Eldorado, een grimmig sprookje
Goudkoorts vreet aan mens en natuur
Goudzoekers zijn meestal laaggeschoolde, keihard werkende mannen die een betere toekomst voor zichzelf en hun familie wensen. De ravage die de goudzoekers in de natuur achterlaten is symbolisch voor de puinhoop van hun leven in de goudvelden. Aan de bovenloop van de vier belangrijkste Surinaamse rivieren wemelt het van goudzoekers pontons, het hele gebied van Sarakreek bij het stuwmeer is een broeinest van malaria, hiv en misdaad. Politiecontrole is er niet, Eldorado is een grimmig sprookje
Oom Jopi (75) die een goed lopend nachtrestaurant had in een drukke volksbuurt van Paramaribo, werd na de avondklok van 1980 brodeloos. Met zijn technische kennis maakte hij een goudmat en een zeef en een half jaar later trok hij met een goudconcessie en zes Braziliaanse “hardwerkende en loyale” arbeiders tijdens de binnenlandse oorlog (1987-1992) naar het binnenland en werkte er in totaal tien jaar. Over de marrons die hem beroofden, is hij minder te spreken. De beruchte en aan cocaïne verslaafde junglecommandoleider Tjakka wekte hem persoonlijk door een mes op zijn keel te houden, terwijl Oom Jopi in zijn hangmat sliep. Tjakka ging er vandoor met zijn zware gouden halsketting en de goudopbrengsten van zes weken, terwijl Tjakka’s bende de Braziliaanse ploeg beroofde van alles van waarde. Malaria heeft Jopi vijf keer gehad en dat wil hij liefst zo snel mogelijk vergeten.
Garimpo
After all zegt hij: “Ik heb in de bloei van mijn leven roofbouw gepleegd op mijn lichaam door dit werk. Deze villa heb ik wel van de opbrengsten voor mijn gezin kunnen bouwen, maar ik vang geen pensioen nu ik me in dit laatste deel van mijn leven moet wijden aan houtsnijwerk, wat eerst alleen mijn hobby was.”
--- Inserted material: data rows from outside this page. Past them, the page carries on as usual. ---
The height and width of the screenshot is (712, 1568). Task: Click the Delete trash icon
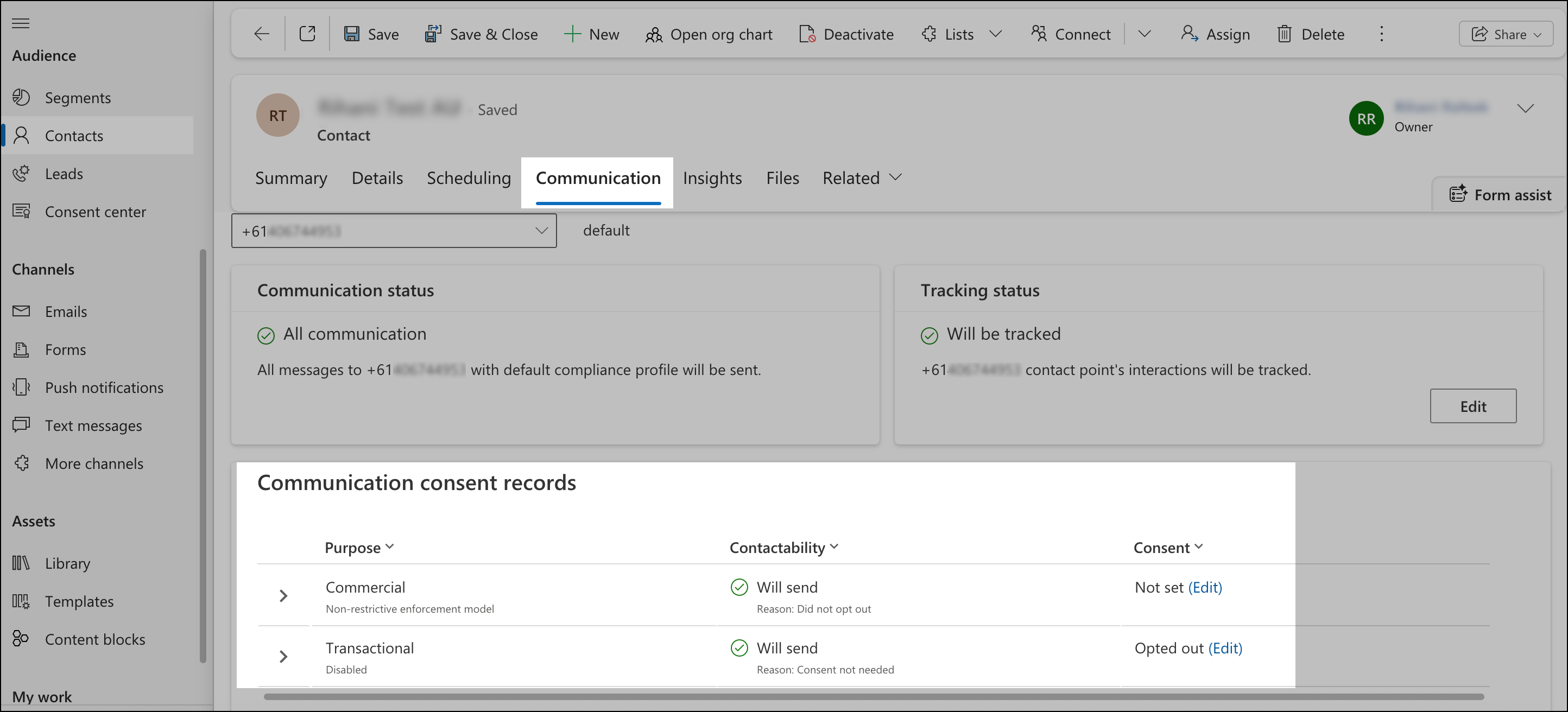1284,34
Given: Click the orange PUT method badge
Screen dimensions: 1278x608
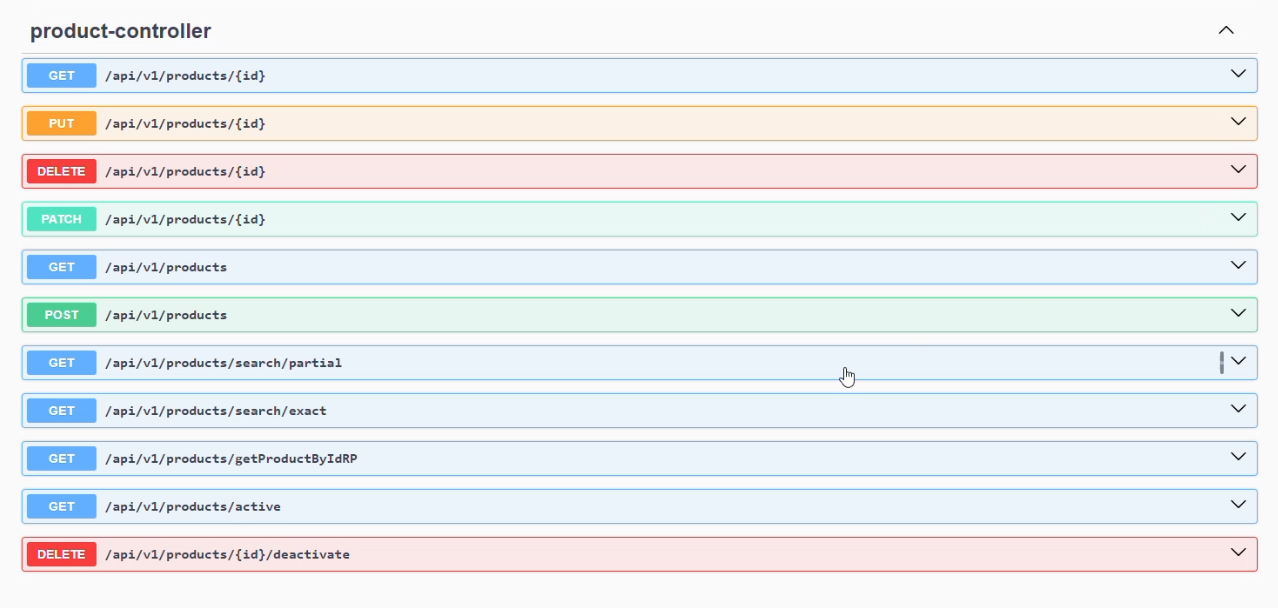Looking at the screenshot, I should tap(61, 124).
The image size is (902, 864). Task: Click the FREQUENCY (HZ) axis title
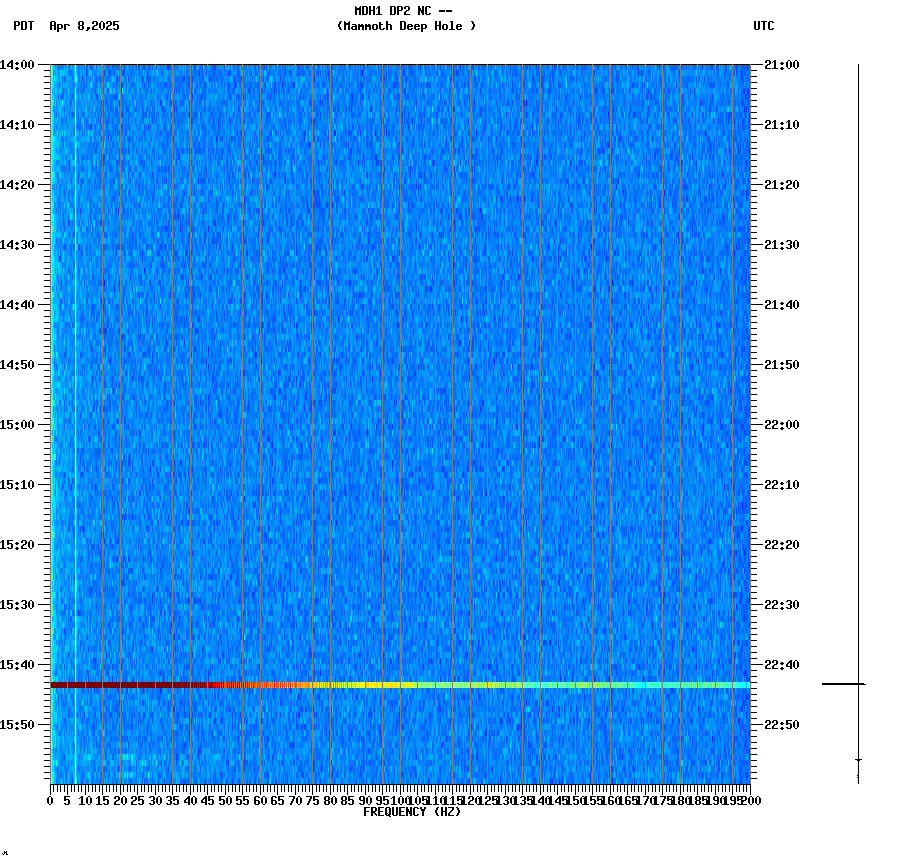(413, 811)
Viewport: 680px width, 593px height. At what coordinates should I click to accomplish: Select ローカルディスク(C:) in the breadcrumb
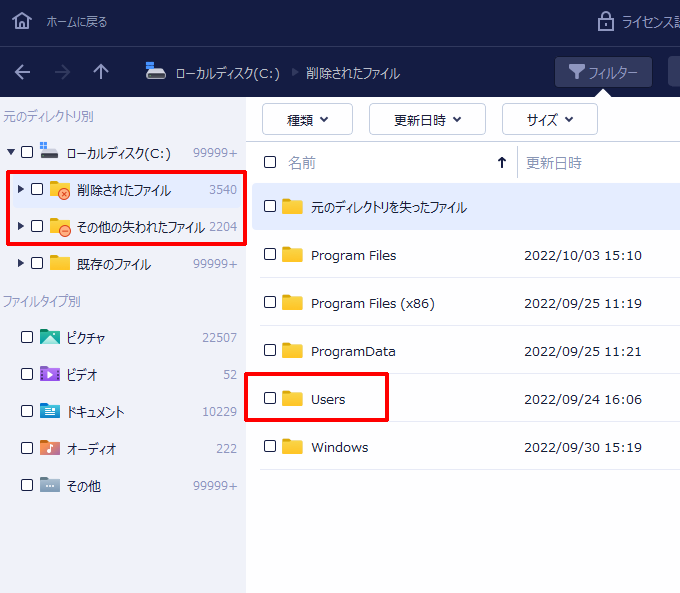point(227,73)
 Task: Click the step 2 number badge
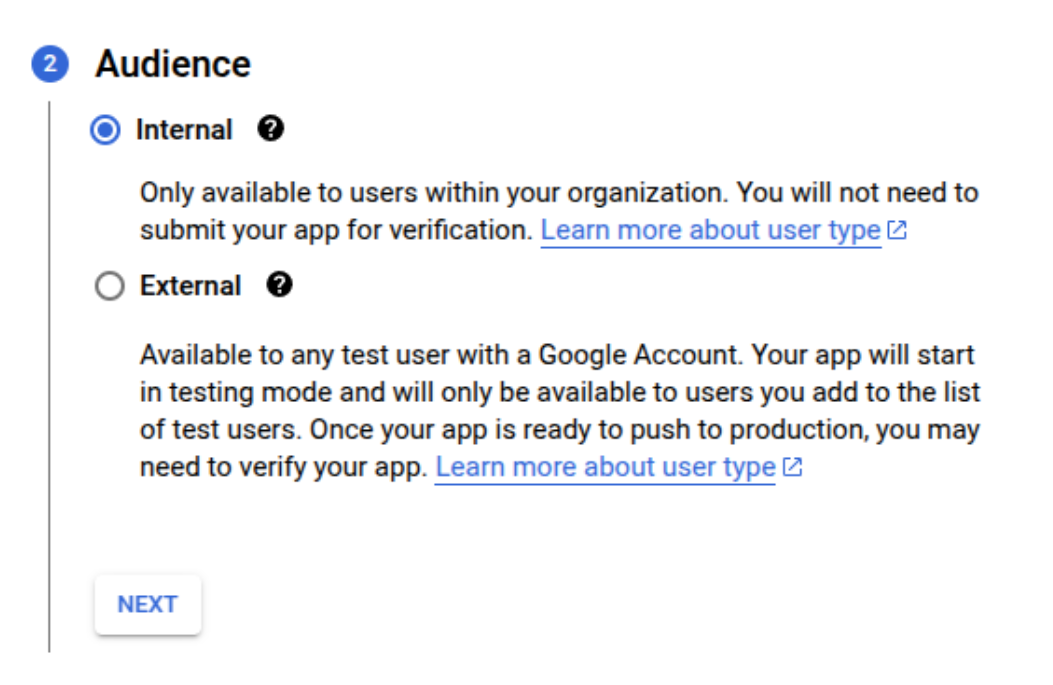pos(50,64)
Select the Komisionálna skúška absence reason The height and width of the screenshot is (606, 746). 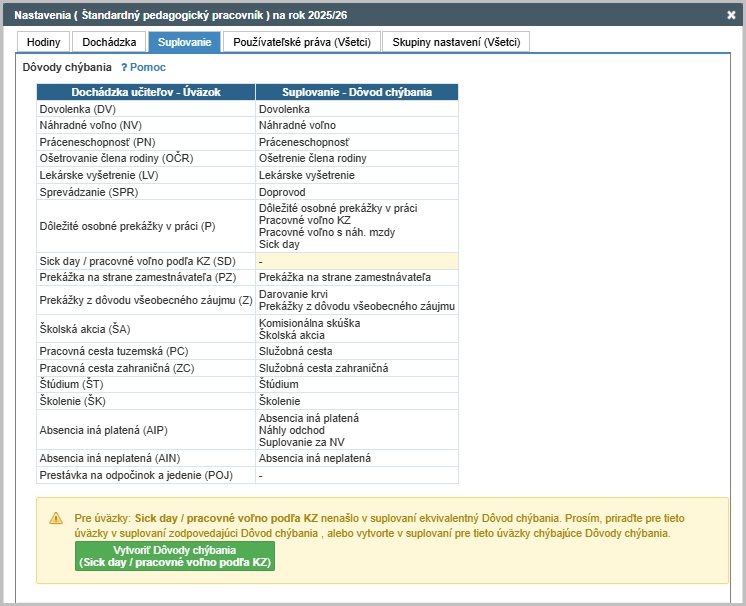click(309, 323)
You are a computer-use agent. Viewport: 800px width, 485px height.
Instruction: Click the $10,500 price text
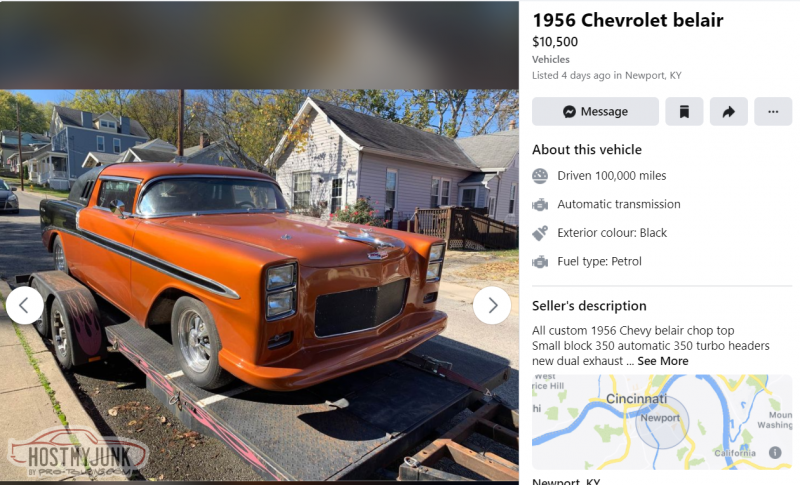555,42
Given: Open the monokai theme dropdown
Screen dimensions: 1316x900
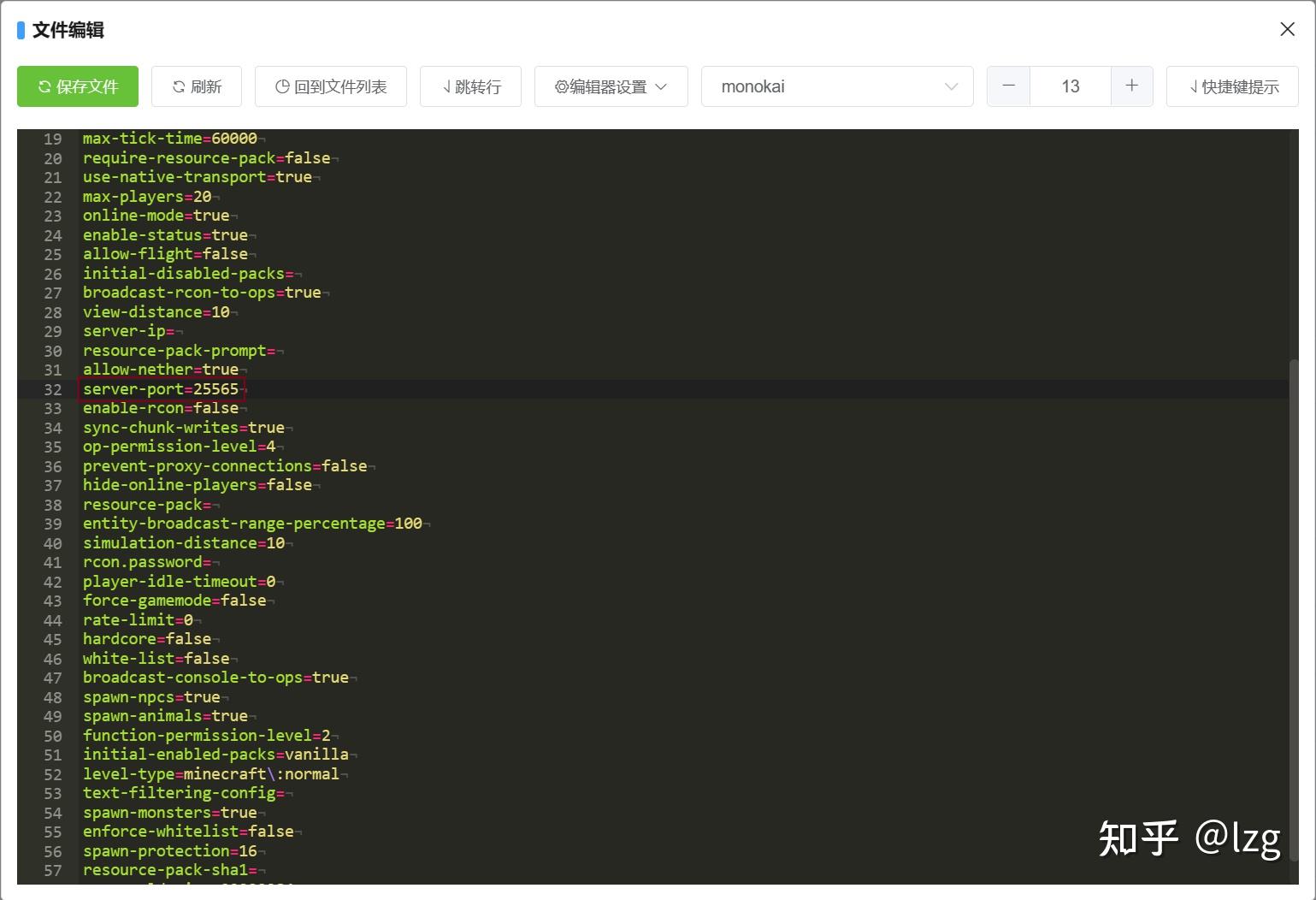Looking at the screenshot, I should 837,86.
De half Braziliaanse Paulo Pistola is niet de gemiddelde illegale Braziliaanse goudzoeker (garimpeiro), maar van een wat zwaarder kaliber. Paulo is verdacht van smokkel, heling, roof en verboden wapenbezit. Zijn CV is vuistdik en geschreven door politie en strafrechters uit verschillende Zuid-Amerikaanse landen. In de garimpo van Frans Guyana werden Brazilianen volgens hem vaak opgejaagd door zowel de Franse legionairs als marronovervallers. Maar in de Surinaamse gowtu busi (goudvelden in het bos) wil hij zich ook niet meer wagen. “Mensen die je drie maanden lang ongemerkt in de bossen volgen en er dan met je goud, alles van waarde en je machines vandoor gaan, dat gaat je niet in de koude kleren zitten. We hebben ons met bloedvergieten kunnen bevrijden, maar ik heb nu te veel vijanden in het bos om er weer naar toe te gaan. Misschien omdat ik nu 40-plus ben, maar ik ben er moe van. Wat ons allemaal in de garimpo beheerst, is big ay, hebzucht,” zegt Paulo zuchtend. “Ik zou toch wat beters moeten maken van mijn leven?”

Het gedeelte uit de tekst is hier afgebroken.